SmartCell
- Company type: Private Company
- Industry: Telecommunications
- Headquarters: Lalitpur, Bagmati Province
- Area served: Nepal
- Products: Mobile Telephony, GSM, GPRS, 4G LTE
- Services: Mobile telephony, and fixed-line internet services
- Website: smarttel.com.np

= SmartCell =

Telecommunication company of Nepal

Smart or STPL (Smart Telecom Private Limited) was a private mobile network service provider of Nepal and it was established on 1 July 2008.

== Coverage ==
With 4G, 4G Lite And 2G services across 45 districts out of 75 in Nepal. Expanding their 4G network to altogether 19 districts in Nepal, it is now currently available in Kathmandu, Lalitpur, Bhaktapur, Kavre, Kaski, Nawalparasi, Banke, Dang, Kailali, Bardiya, Kanchanpur, Parsa, Dhanusa, Chitwan, Saptari, Siraha, Morang, Jhapa and Sunsari.
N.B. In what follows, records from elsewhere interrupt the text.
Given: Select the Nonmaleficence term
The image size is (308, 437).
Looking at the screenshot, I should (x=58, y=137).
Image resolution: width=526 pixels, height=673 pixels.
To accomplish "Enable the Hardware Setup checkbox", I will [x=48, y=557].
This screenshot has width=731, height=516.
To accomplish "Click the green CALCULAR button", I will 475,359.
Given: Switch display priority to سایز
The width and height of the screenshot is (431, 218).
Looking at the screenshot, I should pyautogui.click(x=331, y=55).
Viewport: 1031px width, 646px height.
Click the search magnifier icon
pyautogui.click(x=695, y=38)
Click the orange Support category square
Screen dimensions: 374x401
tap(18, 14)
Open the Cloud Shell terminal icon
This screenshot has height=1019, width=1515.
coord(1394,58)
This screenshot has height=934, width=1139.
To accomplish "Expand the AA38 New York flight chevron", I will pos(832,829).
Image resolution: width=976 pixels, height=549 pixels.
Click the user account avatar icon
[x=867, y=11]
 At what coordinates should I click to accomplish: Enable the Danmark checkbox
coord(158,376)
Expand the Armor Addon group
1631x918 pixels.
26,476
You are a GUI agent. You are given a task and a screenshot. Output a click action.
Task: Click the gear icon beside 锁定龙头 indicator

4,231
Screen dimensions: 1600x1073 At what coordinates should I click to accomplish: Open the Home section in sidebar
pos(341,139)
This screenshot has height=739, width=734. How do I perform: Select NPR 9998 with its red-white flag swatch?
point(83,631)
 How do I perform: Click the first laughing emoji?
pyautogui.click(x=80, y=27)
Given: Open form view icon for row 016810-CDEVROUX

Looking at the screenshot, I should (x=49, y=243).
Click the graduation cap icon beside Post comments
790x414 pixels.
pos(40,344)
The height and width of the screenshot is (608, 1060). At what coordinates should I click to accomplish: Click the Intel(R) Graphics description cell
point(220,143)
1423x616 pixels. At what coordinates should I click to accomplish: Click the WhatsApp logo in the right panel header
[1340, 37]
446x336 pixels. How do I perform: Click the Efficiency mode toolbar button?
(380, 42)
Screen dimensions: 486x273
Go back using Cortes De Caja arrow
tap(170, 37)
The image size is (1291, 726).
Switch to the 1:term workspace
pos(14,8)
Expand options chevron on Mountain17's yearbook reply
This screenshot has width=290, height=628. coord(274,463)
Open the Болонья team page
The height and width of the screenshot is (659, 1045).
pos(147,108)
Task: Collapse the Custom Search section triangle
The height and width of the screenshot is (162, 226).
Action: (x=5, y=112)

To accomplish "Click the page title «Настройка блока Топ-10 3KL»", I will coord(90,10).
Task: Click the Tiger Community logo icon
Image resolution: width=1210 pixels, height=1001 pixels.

Whereas, 2G is available in 26 districts; Ramechhap, Sindupalchowk, Sindhuli, Dolakha, Nuwakot, Dhading, Syangja, Parbat, Baglung, Palpa, Gulmi, Gorkha, Lamjung, Tanahun, Rupandehi, Kapilvastu, Achham, Bajura, Doti, Baitadi, Bajhang, Bara, Sarlahi, Rautahat, Mahottari and Makwanpur.

After failing to pay permit and service operation dues, the government has taken control of Smart Telecom Private Limited (STPL).